A comprehensive and coherent action plan, covering the preparation, execution and closing stages, allowing law enforcement officers to properly gather digital evidence, not to make mistakes, unaltered information so that it can be used as sharply further in the investigation and in court (if applicable) and not miss important clues. It also allows you to standardize proceedings throughout the whole chain and to train more officers throughout Lithuania. Particularly detailed is training in the execution phase which will focus on protection of information, scanning and emulation of the precise forensic copy.

Presentation of specific actions to be carried out depending on an external storage type, e.g., at inspection of optical discs is important to know how to scan the damaged optical discs, what are the difference between R (recordable) and RW (Rewritable) optical disks, what are optical drives file systems and what are launching optical discs.
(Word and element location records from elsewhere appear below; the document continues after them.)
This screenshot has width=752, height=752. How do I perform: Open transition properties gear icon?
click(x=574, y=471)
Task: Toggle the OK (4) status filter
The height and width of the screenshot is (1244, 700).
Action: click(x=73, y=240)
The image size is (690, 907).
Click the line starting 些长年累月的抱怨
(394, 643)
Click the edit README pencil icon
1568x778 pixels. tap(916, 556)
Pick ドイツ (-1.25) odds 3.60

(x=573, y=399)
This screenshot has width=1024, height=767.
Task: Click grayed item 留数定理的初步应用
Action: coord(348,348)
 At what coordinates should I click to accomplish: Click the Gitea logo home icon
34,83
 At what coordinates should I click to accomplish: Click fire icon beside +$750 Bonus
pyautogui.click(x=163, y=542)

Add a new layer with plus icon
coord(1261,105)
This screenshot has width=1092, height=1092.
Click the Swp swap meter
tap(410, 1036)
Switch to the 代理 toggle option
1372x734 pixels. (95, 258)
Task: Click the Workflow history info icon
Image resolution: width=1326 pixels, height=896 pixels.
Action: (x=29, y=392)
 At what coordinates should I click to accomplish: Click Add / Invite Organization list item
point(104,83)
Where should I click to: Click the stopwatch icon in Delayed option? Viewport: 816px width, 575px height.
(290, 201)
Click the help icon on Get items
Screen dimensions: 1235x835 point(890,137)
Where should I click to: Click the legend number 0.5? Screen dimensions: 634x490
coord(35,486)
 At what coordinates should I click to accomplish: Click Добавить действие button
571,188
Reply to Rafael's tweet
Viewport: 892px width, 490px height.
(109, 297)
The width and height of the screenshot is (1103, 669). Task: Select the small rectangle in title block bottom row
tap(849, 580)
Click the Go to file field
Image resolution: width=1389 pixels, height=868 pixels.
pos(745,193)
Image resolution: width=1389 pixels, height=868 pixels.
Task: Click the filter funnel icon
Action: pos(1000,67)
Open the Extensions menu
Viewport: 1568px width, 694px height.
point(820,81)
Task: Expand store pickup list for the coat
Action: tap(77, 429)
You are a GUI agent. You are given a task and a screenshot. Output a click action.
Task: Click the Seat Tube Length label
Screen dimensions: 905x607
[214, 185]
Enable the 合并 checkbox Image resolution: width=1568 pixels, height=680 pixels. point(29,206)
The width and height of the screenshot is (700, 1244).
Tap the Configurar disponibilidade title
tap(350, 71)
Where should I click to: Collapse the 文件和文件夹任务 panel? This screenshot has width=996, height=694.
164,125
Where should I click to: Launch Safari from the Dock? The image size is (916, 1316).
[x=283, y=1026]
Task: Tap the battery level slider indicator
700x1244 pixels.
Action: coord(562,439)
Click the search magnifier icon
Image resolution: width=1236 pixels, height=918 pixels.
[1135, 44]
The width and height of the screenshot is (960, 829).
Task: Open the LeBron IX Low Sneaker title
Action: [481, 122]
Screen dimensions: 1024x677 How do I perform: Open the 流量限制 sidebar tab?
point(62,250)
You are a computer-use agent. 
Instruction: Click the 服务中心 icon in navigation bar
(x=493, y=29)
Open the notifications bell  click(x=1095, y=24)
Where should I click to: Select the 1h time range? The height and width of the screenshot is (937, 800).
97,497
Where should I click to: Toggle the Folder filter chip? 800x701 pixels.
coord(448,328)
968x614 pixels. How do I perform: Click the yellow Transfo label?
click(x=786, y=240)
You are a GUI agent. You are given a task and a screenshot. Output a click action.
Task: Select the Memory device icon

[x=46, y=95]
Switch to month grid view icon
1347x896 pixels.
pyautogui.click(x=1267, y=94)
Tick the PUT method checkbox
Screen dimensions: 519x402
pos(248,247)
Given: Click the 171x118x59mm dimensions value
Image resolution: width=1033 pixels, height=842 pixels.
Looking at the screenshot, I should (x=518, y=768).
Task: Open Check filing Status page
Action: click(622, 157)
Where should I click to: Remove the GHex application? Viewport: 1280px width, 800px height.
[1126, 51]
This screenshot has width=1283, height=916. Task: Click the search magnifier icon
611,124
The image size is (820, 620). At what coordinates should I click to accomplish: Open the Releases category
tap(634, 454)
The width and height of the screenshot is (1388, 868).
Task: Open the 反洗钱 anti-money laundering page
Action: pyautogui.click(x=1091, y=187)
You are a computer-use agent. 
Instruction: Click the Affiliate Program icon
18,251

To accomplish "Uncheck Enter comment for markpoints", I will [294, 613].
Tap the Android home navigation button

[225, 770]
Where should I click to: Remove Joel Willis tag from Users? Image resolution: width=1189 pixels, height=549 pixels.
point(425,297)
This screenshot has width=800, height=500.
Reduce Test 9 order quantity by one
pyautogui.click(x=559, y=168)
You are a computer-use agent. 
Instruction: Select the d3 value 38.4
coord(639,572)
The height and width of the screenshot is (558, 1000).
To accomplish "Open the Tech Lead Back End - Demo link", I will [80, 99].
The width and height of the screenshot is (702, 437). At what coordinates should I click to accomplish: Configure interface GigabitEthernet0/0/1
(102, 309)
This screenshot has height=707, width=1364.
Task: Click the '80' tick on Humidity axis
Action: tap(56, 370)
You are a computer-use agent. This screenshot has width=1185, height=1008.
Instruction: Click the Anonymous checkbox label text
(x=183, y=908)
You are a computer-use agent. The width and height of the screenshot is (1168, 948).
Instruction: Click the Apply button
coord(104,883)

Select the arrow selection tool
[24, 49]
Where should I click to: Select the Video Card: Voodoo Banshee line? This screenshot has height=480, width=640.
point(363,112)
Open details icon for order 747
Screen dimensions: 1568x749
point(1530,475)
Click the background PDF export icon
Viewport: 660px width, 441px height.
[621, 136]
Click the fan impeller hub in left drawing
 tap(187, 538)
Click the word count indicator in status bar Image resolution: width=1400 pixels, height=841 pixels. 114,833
By reviewing USB devices it is important to know what USB flash drives and how they work, what are memory cards, external hard drives, files system (FAT, FAT32, NTFS, EXT4, hide sections and launch pads).

As the digital footprints of crimes may be in other devices that could be used as  external storage, such as, mobile phones, video capture devices, audio players, game consoles and so on, so the trainees were trained how to collect digital evidence from these devices as well.

An analysis of programmes and inspection of user-created files can provide additional information about criminal activity in cyberspace and left digital footprints. In analysis of programmes the main attention should be draw on analysis of log files and inspection of temporary files.

The user-created files examined by checking that files or video files were watched or searched, by checking which video files have been viewed or searched for, are taught how to restore the destroyed files, search for hidden or encrypted files, as should be done in the virtual disk inspection.

The final stage focuses on the correct and consistent writing of the protocol on inspection results for the census to collect evidence to be used in further investigations and judicial proceedings. According to the inspection results the further comprehensive IT investigation could be ordered, thereof, the trainees were trained how to properly fulfil IT investigation order – what are the facts have been recorded, what questions must be answered, etc.

The training programme is tailored both for in the class-training and learning remotely.